また、専門委員からは、調査対象事業所から病院を除いたことへの影響について質問が出され、増尾参事官は「影響の有無という観点よりも、この間の新型コロナウイルス感染症拡大という状況を踏まえ、現場で最大限ご対応いただいていることを考慮し、調査対象から除外したものである」と回答した。
最後に関専門委員長は、「コロナ禍のもとでの調査は、今回でついに3年目に入った。困難な状況の中で、調査に従事する人事院及び人事委員会の職員の皆さんを労うとともに、引き続き感染防止に留意した調査を最後まで貫徹されることを要望しておきたい。
いうまでもなく、民間給与実態調査は官民比較の基礎であり、勧告制度の根幹である。人事院におかれては、昨年の経験も踏まえて、調査対象事業所に対して、丁寧かつ十分な説明をした上で調査を進め、十分な調査結果が得られるよう努力していただきたい。
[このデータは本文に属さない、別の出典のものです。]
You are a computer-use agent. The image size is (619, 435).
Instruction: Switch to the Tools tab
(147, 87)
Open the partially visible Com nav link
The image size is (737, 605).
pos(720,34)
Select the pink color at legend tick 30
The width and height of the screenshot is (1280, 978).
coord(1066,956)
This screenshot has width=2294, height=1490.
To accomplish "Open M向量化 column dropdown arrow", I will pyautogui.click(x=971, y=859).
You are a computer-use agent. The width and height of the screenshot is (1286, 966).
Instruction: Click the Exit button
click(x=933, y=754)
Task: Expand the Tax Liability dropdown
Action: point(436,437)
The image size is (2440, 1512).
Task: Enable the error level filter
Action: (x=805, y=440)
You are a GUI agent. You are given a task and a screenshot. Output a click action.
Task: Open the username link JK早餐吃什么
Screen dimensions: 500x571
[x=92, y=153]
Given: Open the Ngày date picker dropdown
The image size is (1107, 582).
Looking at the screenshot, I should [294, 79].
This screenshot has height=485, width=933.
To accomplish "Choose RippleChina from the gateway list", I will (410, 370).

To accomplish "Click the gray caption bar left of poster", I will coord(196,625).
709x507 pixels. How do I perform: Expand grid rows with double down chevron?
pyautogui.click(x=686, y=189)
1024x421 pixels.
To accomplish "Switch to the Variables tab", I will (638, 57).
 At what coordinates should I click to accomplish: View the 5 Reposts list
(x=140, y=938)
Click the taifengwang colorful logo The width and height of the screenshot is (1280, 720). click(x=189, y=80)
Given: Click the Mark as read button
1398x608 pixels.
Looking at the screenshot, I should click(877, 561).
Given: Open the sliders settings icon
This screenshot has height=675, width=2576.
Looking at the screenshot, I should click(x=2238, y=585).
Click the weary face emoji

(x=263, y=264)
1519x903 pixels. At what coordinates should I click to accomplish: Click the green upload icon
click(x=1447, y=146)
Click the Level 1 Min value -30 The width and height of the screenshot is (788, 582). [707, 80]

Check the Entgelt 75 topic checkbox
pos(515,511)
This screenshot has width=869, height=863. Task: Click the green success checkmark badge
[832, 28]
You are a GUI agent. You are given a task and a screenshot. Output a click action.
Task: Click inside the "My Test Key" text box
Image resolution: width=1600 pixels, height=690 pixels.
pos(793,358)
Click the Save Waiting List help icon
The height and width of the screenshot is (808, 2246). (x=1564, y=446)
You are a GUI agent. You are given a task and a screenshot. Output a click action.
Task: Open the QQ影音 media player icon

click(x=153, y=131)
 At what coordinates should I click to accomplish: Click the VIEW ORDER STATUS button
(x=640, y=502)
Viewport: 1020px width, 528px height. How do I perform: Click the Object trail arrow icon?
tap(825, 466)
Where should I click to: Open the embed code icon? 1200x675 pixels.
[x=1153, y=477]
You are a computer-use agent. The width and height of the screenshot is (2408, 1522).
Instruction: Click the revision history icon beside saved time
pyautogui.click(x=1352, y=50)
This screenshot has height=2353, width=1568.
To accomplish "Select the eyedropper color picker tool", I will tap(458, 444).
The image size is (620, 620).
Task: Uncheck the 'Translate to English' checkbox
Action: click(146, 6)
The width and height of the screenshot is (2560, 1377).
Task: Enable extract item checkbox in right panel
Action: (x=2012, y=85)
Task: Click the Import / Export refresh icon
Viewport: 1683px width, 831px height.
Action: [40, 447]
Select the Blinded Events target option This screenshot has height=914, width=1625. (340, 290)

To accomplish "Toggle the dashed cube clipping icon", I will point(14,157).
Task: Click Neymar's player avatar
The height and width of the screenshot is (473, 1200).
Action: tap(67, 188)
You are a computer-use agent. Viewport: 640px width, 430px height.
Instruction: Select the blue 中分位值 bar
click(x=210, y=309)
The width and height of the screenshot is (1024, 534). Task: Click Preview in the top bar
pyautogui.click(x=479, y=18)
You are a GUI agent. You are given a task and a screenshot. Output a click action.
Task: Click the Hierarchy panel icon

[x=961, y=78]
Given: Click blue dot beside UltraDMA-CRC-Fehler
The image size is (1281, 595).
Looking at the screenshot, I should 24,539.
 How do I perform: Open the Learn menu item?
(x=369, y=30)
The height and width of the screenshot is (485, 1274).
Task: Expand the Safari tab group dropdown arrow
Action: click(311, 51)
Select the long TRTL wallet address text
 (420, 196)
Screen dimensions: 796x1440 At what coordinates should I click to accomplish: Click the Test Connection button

今後、公務員連絡会としては、民調や春闘後半の動向も注視しつつ、しかるべき時期に人勧期要求書を提出して交渉・協議を進めていくが、調査の進展状況等について、途中段階も含めて前広に議論することを求めておきたい」と述べた。
これに対して増尾参事官が「ご要望は承った。まずは精確な調査を行い、調査結果を踏まえて適切に対処することが重要だと考えている。これから勧告に向けて、皆様のご意見もうかがいながら検討してまいりたい」と回答したことから、この日の交渉を終えた。